One of our main concerns is being abandoned or being alone. Since the beginning of humanity, we owe our survival to acting as a group. We needed it to survive in the wild. Our primitive brain perceives death as abandonment. Warning bells ring for us when we are out of the community. Therefore, when our fear of abandonment is triggered, our emotional brain, the amygdala, shuts down our rational brain and we cannot make healthy decisions. But we no longer need to live in groups to stay alive. Now we can also meet our needs individually. If we are alone, we do not die. This information needs to be updated.

In addition to this, we know that the child needs the care of its parents to survive. In this period, if the parents’ care is conditional care, if the child receives care when he is a “good” child, and if the care is withdrawn when he behaves beyond the expectations of the parents , he becomes an adult whose feeling of abandonment is triggered very quickly. In adulthood, he may maintain toxic relationships to avoid abandonment. We have to have the ability to leave people from time to time, to give people the right to leave us as well. This is what will develop us spiritually.

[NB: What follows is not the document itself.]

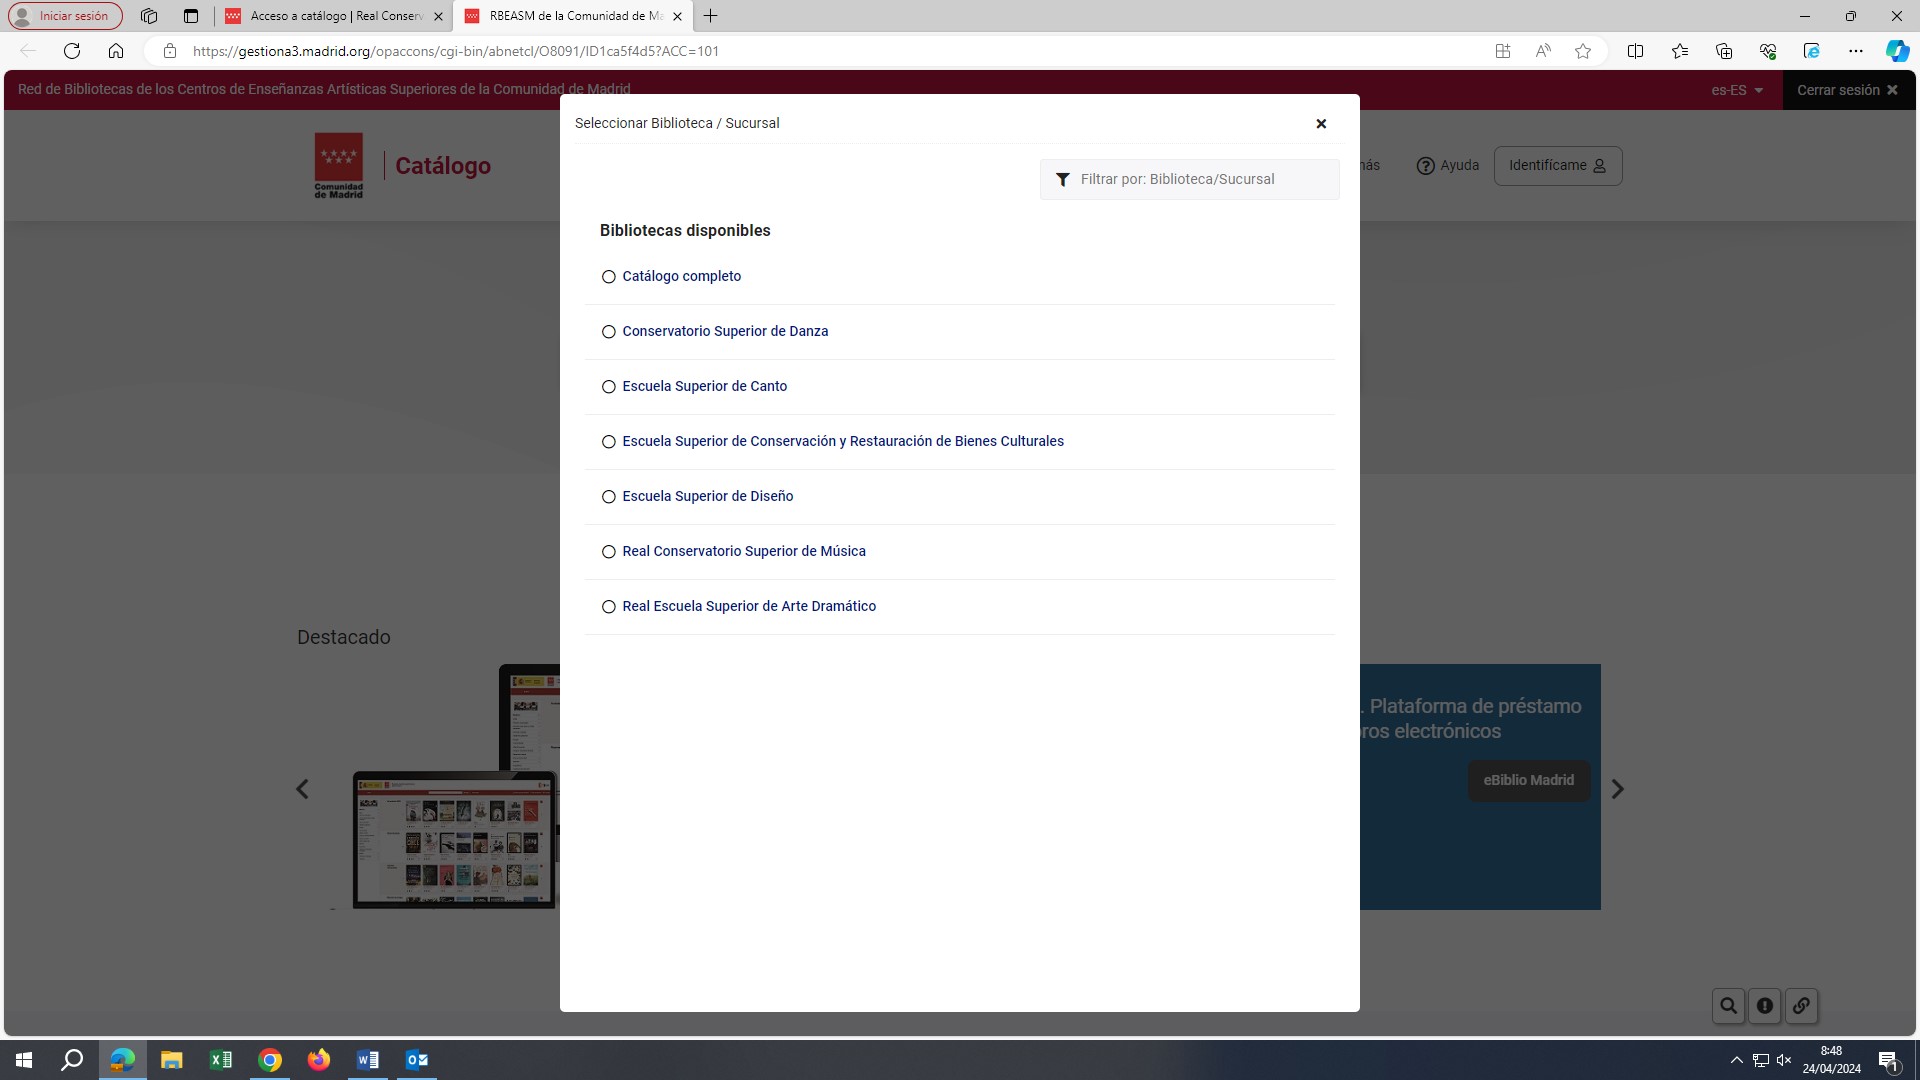
Task: Open Excel from the taskbar
Action: click(x=220, y=1060)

Everything goes so fast at this time. So we have a lot of emotional exchanges, good or bad, every minute. Looking at the horizon helps our brain process all the emotions we have. Our brain’s ability to work on emotions increases in two situations. One is while he’s doing nothing (literally no cell phone, no reading book, nothing), the other is asleep. Practicing looking at the horizon for half an hour every day will help you regulate negative emotions and increase positive emotions and problem-solving skills. It’s another way to keep our sanity on track.

exercise for the brain

Finally, I would like to emphasize the importance of exercise for our mental health. Exercise has many benefits, not only for your physical health but also for your mental health. In our brain, exercise stimulates chemicals that improve our mood and the parts of the brain responsible for memory and learning.

Several studies have been conducted on mice and humans that indicate that cardiovascular exercise creates new brain cells and improves overall brain performance. Not only that, but it also prevents cognitive decline and memory loss by strengthening the hippocampus which is the part of the brain responsible for memory and learning.

Exercise also has benefits for depression and anxiety. How? The endorphin hormone is called the feel-good hormone. It increases a lot when we do physical activity. Even if we only do moderate exercise throughout the week, we produce enough to reduce depression and anxiety and give us feelings of happiness and euphoria.

If you still think it’s too much to take, it’s best to see a mental health professional.